Service accounts are rather meant for delegation of credentials. When you access Google Cloud platform service, you will be authenticating with your google account credentials. You will not want to provision the very same credentials everywhere your running code needs to access any of the Google cloud services (i.e. Cloud APIs). Instead you create service accounts whose scope can be reduced to a subset of the scope of your google account credentials. This way a particular piece of code can be limited to only a few set of APIs.
Service Accounts
A service account is a special account that can be used by services
and applications running on your Google Compute Engine instance to
interact with other Google Cloud Platform APIs. Applications can use
service account credentials to authorize themselves to a set of APIs
and perform actions within the permissions granted to the service
account and virtual machine instance.
What are service accounts?
Service accounts authenticate applications running on your virtual
machine instances to other Google Cloud Platform services. For
example, if you write an application that reads and writes files on
Google Cloud Storage, it must first authenticate to the Google Cloud
Storage API. You can create a service account and grant the service
account access to the Cloud Storage API. Then, you would update your
application code to pass the service account credentials to the Cloud
Storage API. In this way, your application authenticates seamlessly to
the API without embedding any secret keys or user credentials in your
instance, image, or application code.
I know where your confusion stems, it is because service account also have the same OAuth model you are used to.
You can use service accounts to get access tokens and refresh them as needed, but the scope of authentication is at the very maximum limited to the surface of the Google Cloud APIs. You will not be able to mix and match your APIs with that.
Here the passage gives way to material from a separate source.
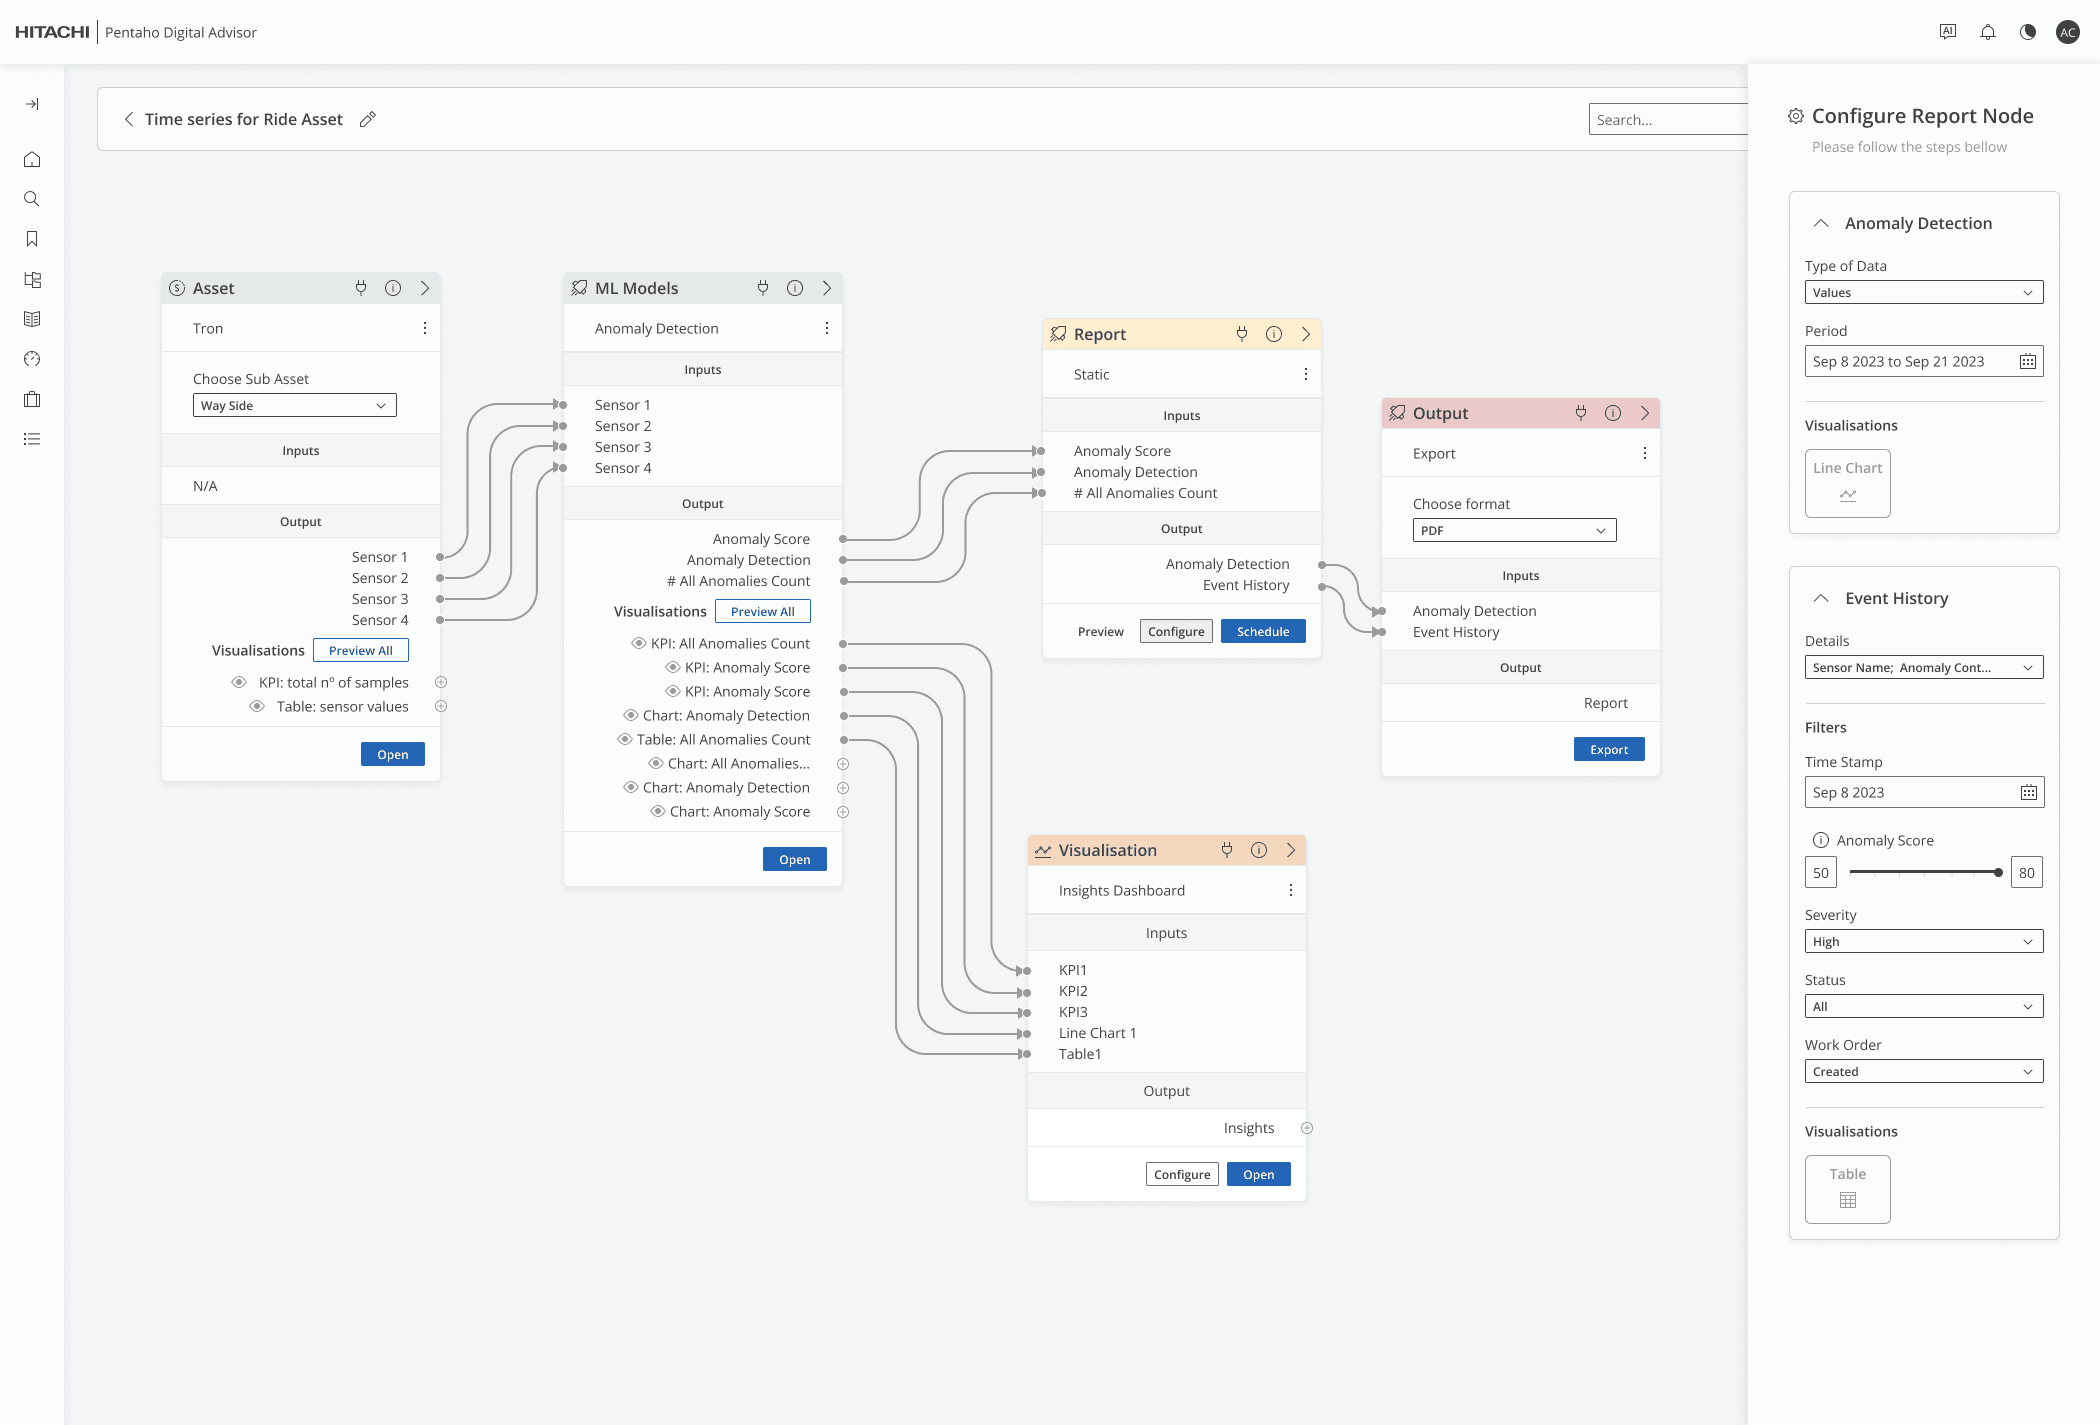
Task: Open the Choose Sub Asset dropdown
Action: coord(294,405)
Alternative is to either build your own authentication model (which is not so clear from your question when you say authenticating them with IdToken sent from the android app) or rely on something like Cloud endpoints which you create and manage APIs along with API keys for authentication.
As you already mentioned in one of your comments, you can follow the Service-to-Service authentication guide which describes how you can use Google Cloud Service accounts to authenticate with your APIs running on Google Cloud Endpoint.
It supports using Google ID JWT tokens. The caller will have to send the JWT to Google Token endpoints to obtain a Google ID token and then use this Google ID token in all of your requests. This approach also has the advantage that you only have to whitelist the Google ID token server in your API configuration.